▸ **WHAT IS BEING ASKED**: Read the lines below, and copy any that contain the string "agent".

▸ **INFORMATION SHOWN**:
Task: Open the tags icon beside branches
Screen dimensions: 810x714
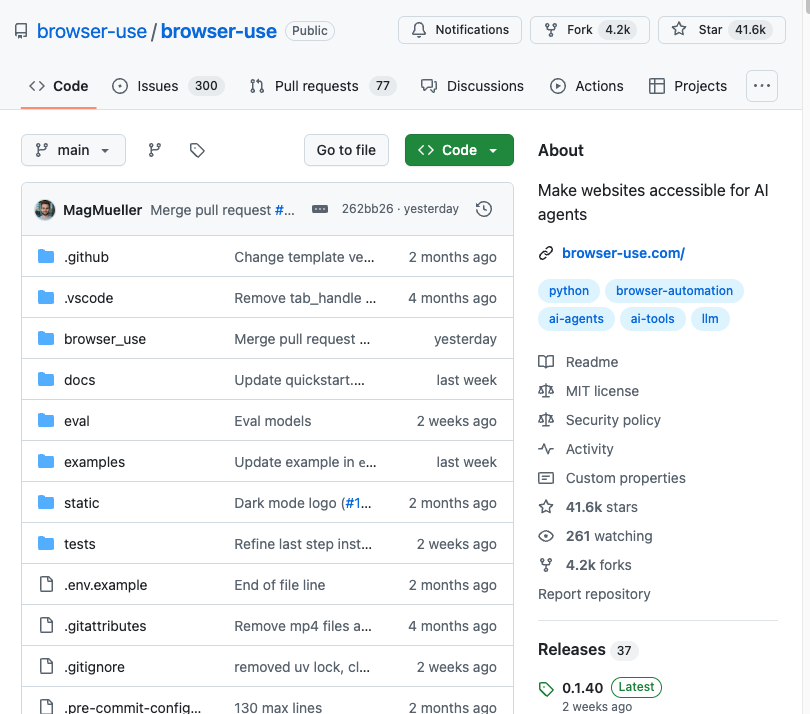Action: coord(197,150)

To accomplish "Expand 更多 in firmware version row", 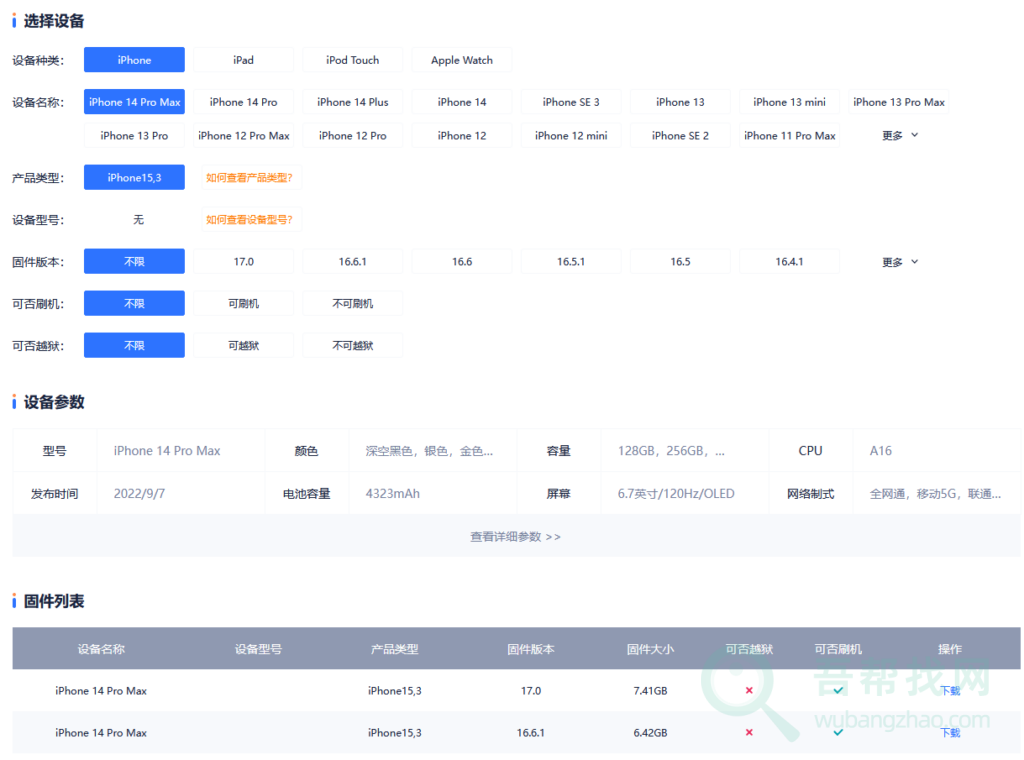I will pos(899,262).
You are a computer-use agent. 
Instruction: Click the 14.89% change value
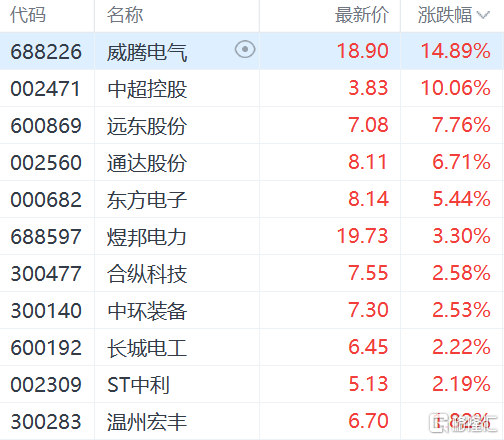(455, 51)
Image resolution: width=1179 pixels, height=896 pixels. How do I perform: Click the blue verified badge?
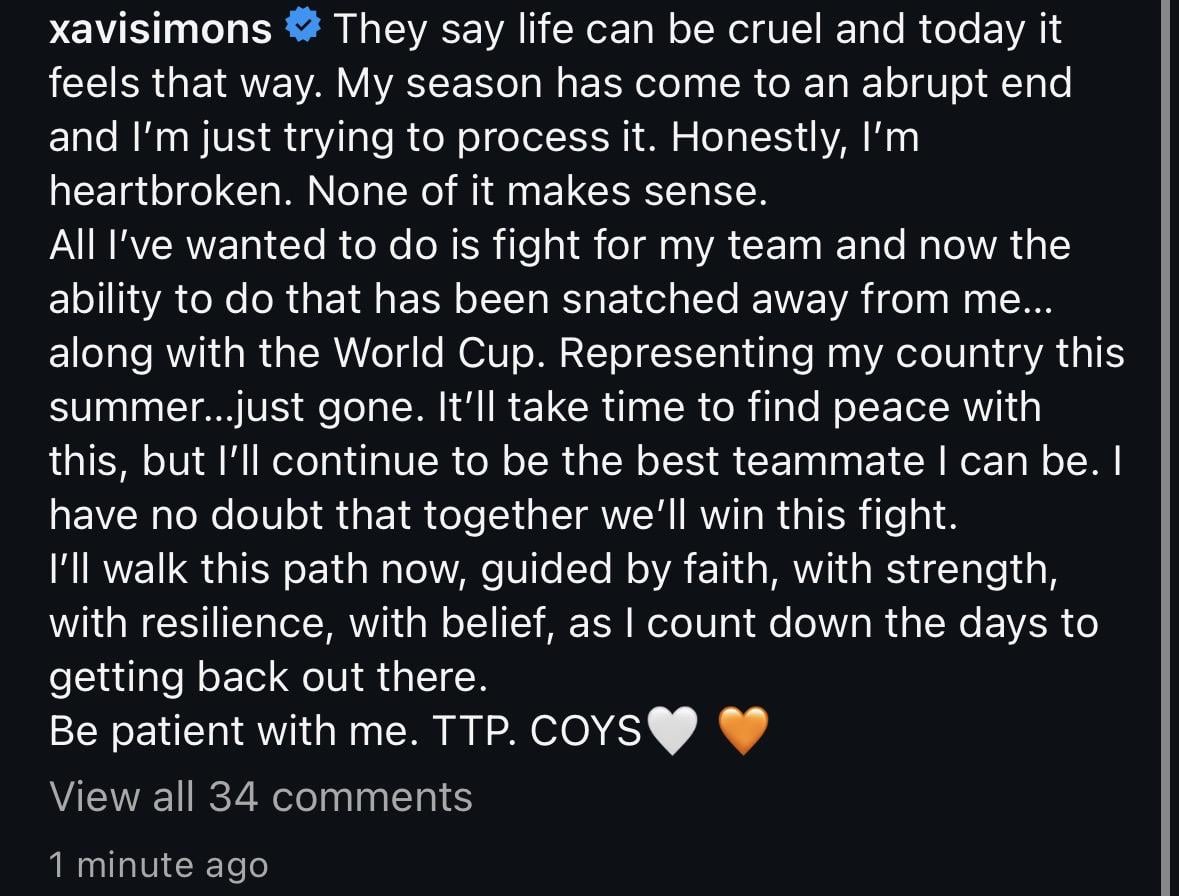pos(302,30)
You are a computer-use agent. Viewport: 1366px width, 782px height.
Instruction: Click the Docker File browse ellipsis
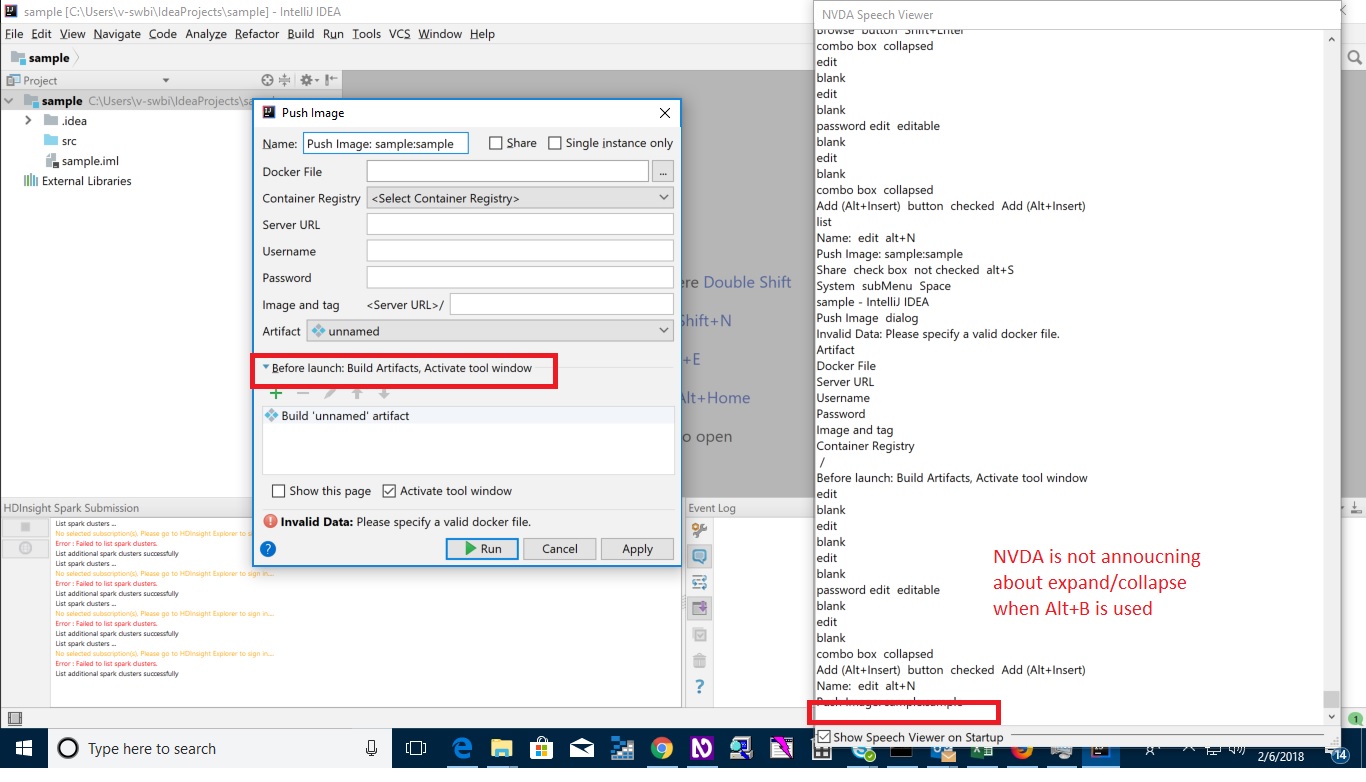click(662, 171)
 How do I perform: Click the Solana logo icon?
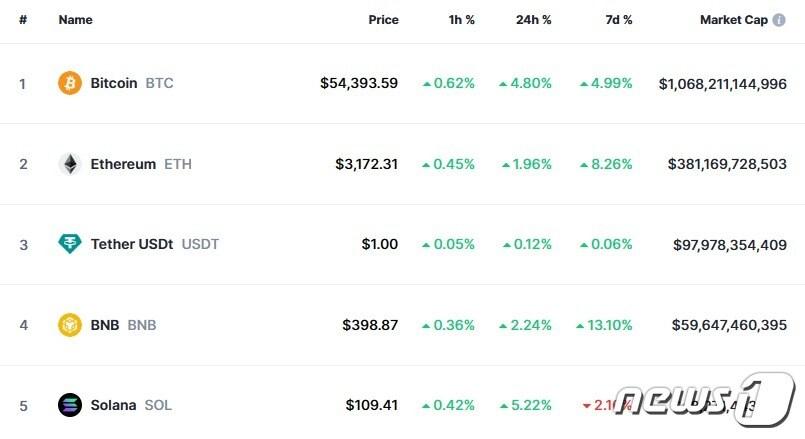[x=70, y=405]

▸ **WRITTEN RESPONSE**:
You are a computer-use agent. 
You are a computer-use agent. Viewport: 1366px width, 782px height.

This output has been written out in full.